◆ **Text passage**:
There was no significant relationship on questionnaire responses between concern about student behavior and teachers taking students outdoors for science. However, some teachers and school leaders did express student behavior concerns. Several teachers who took students outdoors for lessons less described concerns about managing an entire class of students in a larger, open space. Some said they struggled with keeping students on task; others expressed concerns about students misusing tools and equipment. A few teachers explained that they bring their classes out selectively—they take out those they think can handle the outdoor instruction while keeping those with more behavioral issues in the classroom unless accompanied by a teacher or aide. As one teacher indicated, “[For] some it’s just way too stimulating, especially when I’m the only adult out there, it’s really hard to manage.”
“Probably some of it's management, especially if they're alone with 22 kids and they've got a couple of really challenging kids who tend to have a hard time with less structure and I think that when you go outside it's just naturally a little bit less structured, right? So people that struggle with, um, with what that looks like I think maybe have some anxiety about that.”
The unpredictable and sometimes unpleasant weather in Boston can present another challenge for teachers taking students outdoors for instruction. There were no significant relationships between concern about unpredictable weather and frequency of taking students outdoors for science, but this may be because many teachers appear to not even consider outdoor instruction unless weather is warm and agreeable. When describing outdoor lessons, most teachers only mentioned taking students out in relatively pleasant weather. Some described the “short window” for outdoor instruction as being early fall and late spring, and many did not appear to even consider taking students outdoors in rain or snow. One teacher said that “pretty much the whole winter you can’t go out, so whatever unit you have in the wintertime, you can’t go out, whether it lends itself to it or not.” A few teachers also mentioned that weather issues are exacerbated when students come to school without appropriate warm clothing, and that the unpredictable or cold weather can present significant planning challenges:
“I just think sometimes I would like to do more. I was saying, it's the New England weather and how cold it is. Kids don't come in prepared. Even if I want to do something, I'd ask parents to send in snowsuits, and they won't. So then it limits your ability to do certain things.”
“Sometimes if I want to do something that's over time, I just do it in my classroom because I can predict and count on the fact that I can do it any day I want. So if I have planting, or growing, or different things like that. We had a really cold, snowy spring, and that--if I was just planning to go outside, then I would have missed a lot of those days. So sometimes in my mind, I just start planning things for inside.”
The presence of a Boston Schoolyard Initiative-installed outdoor classroom was marginally related to frequency of taking students outdoors. Nearly¾ of science teachers with an outdoor classroom reported that they took students outdoors for science class a “few times” or more the previous spring, whereas only about half of the science teachers without an outdoor classroom reported taking students out a “few times” or more.
In addition, teachers who agreed more with the item “the outside area at my school is not sufficient to teach science outdoors” took students outdoors for science significantly less. While there is marginal evidence that presence of a full outdoor classroom was positively related to frequency of taking students outdoors, it is important to note that a “nice enough” space, even if a full outdoor classroom is not available, may be sufficient to make a difference.

◆ **Stated exercise 1**:
In the text on outdoor science teaching, which times of year did some teachers call the "short window" for outdoor instruction?
◆ **Stated exercise 2**:
Reproduce the text on outdoor science teaching word for word, from "In addition, teachers" to "make a difference.".

◆ **Recorded information**:
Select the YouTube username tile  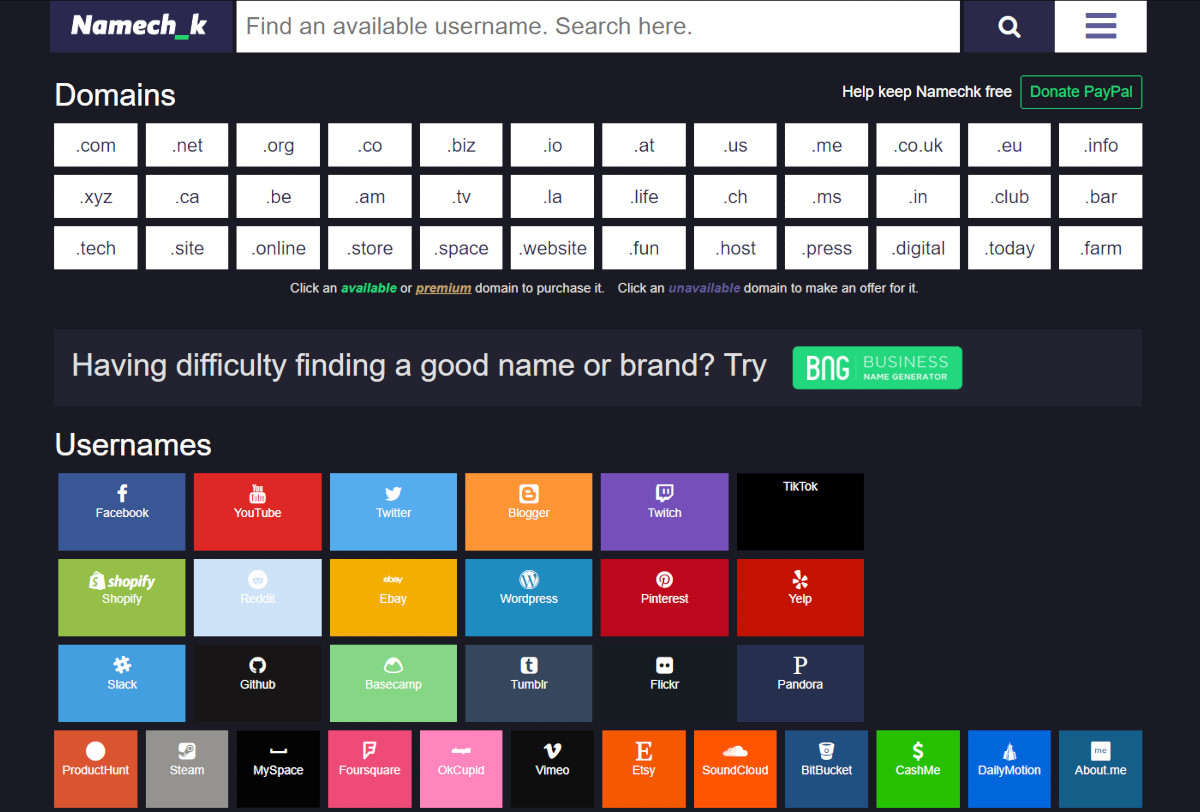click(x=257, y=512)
...
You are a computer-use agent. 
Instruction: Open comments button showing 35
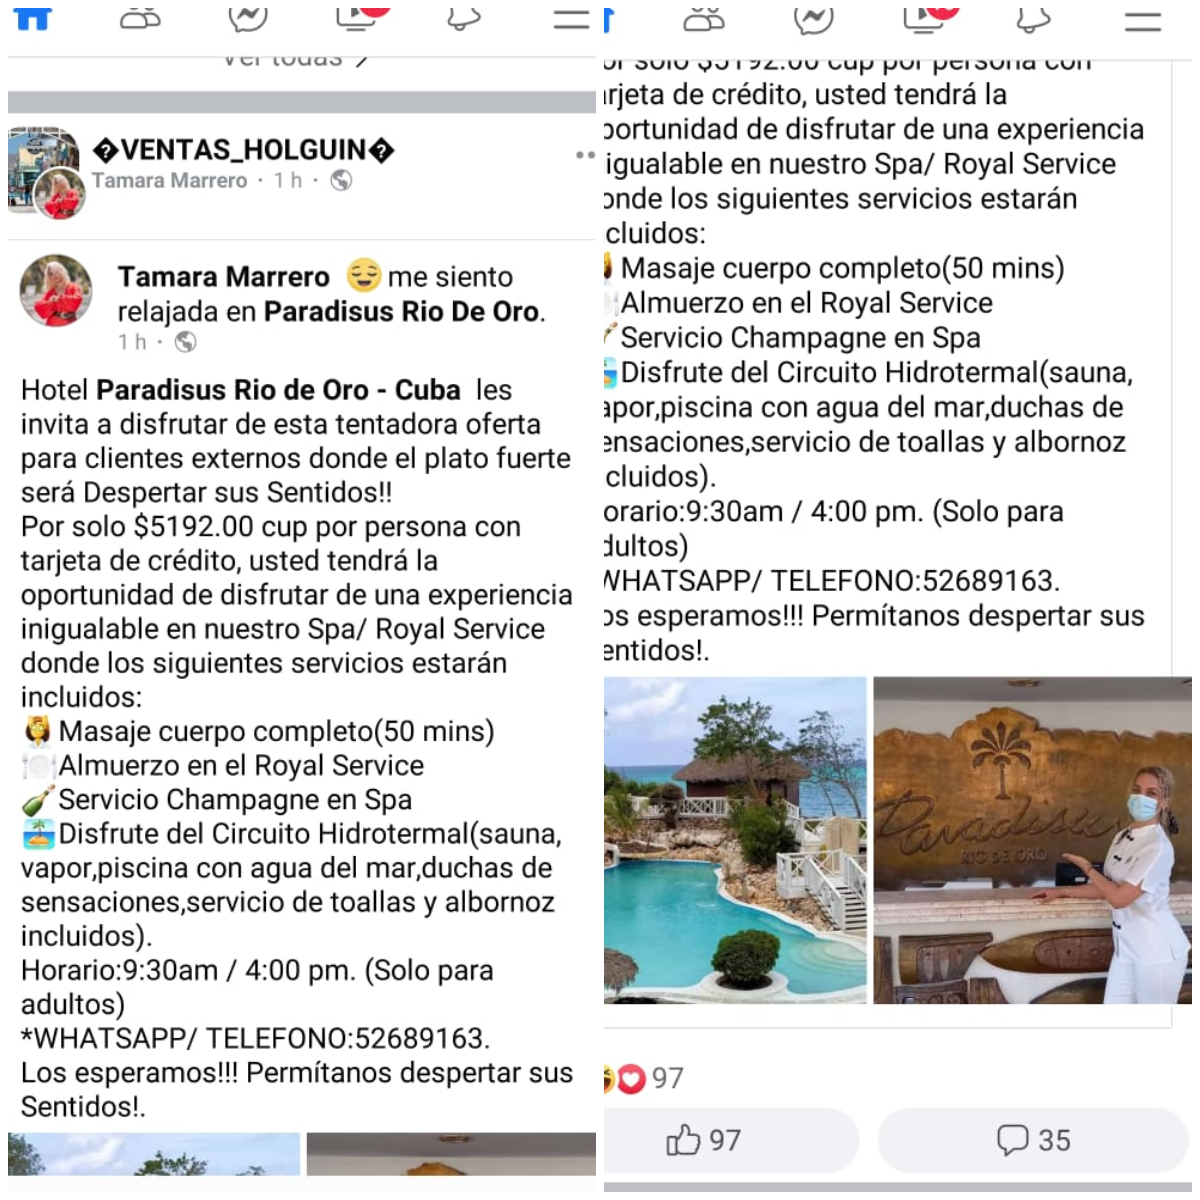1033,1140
---
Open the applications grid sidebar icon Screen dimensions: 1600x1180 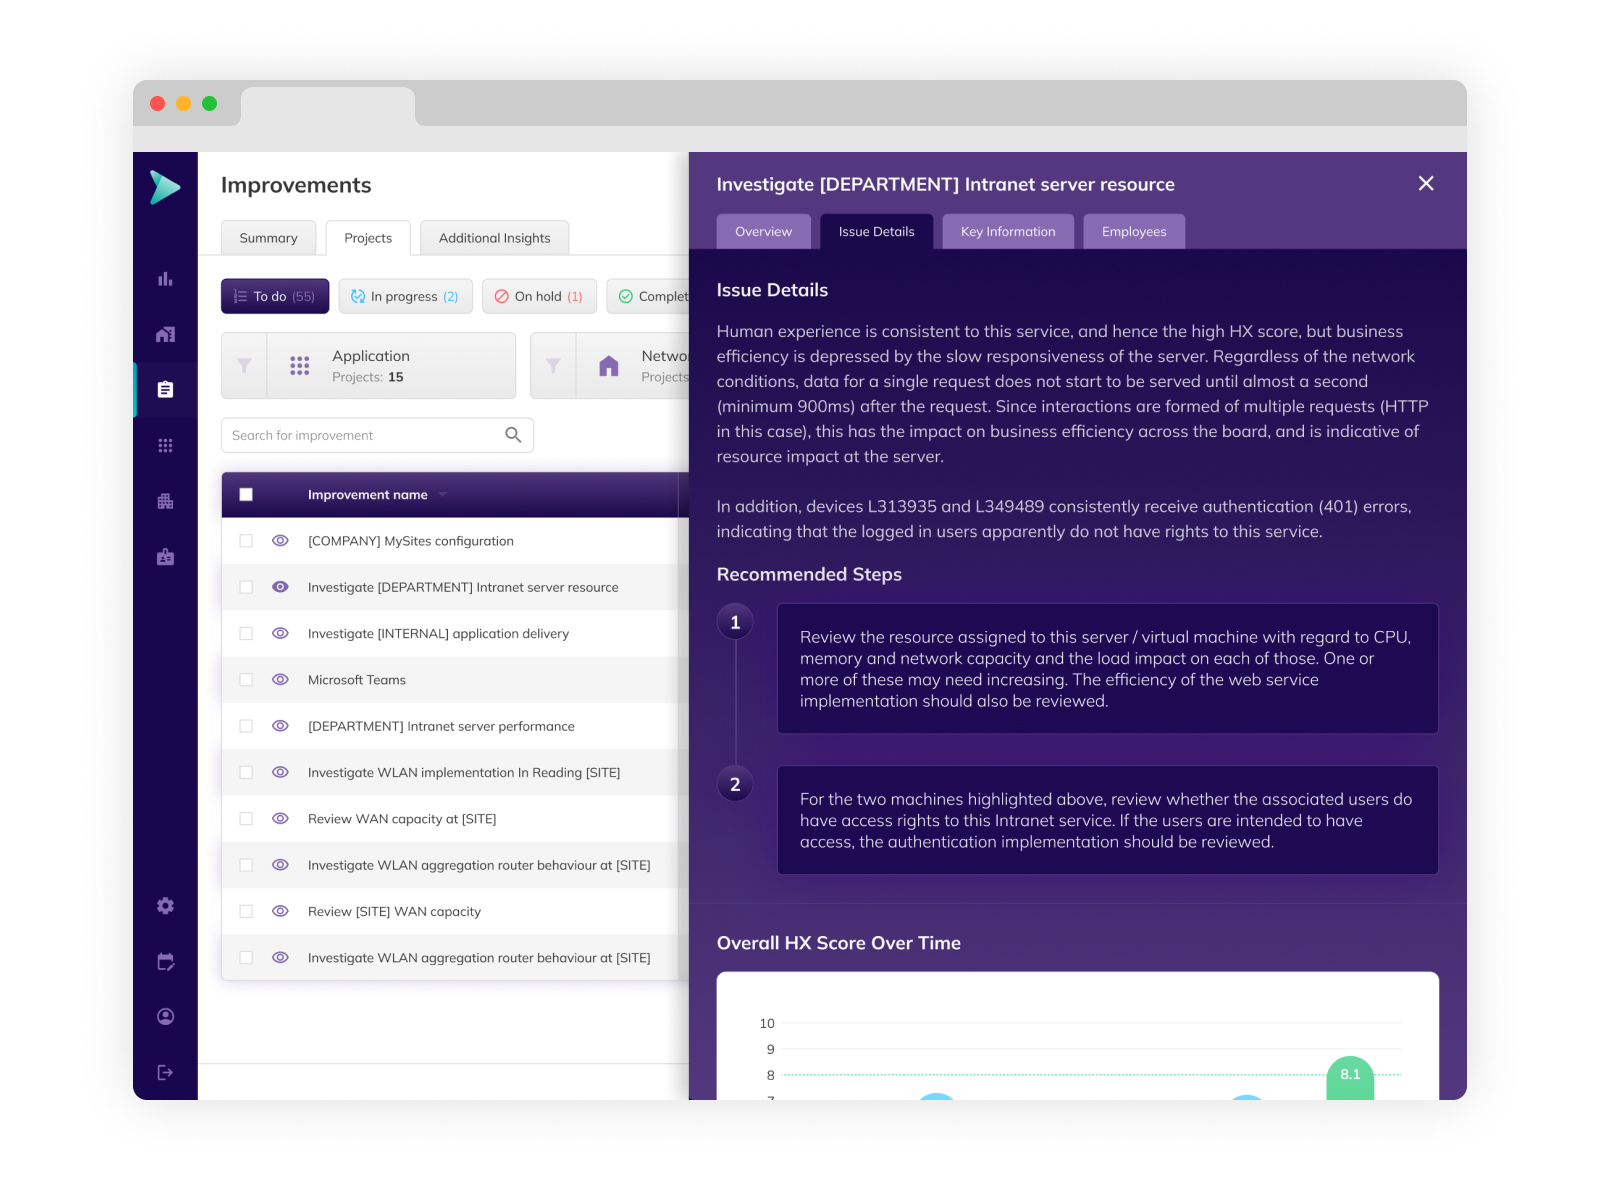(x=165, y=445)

◆ **Expected output 1**:
Early fall and late spring.

◆ **Expected output 2**:
In addition, teachers who agreed more with the item “the outside area at my school is not sufficient to teach science outdoors” took students outdoors for science significantly less. While there is marginal evidence that presence of a full outdoor classroom was positively related to frequency of taking students outdoors, it is important to note that a “nice enough” space, even if a full outdoor classroom is not available, may be sufficient to make a difference.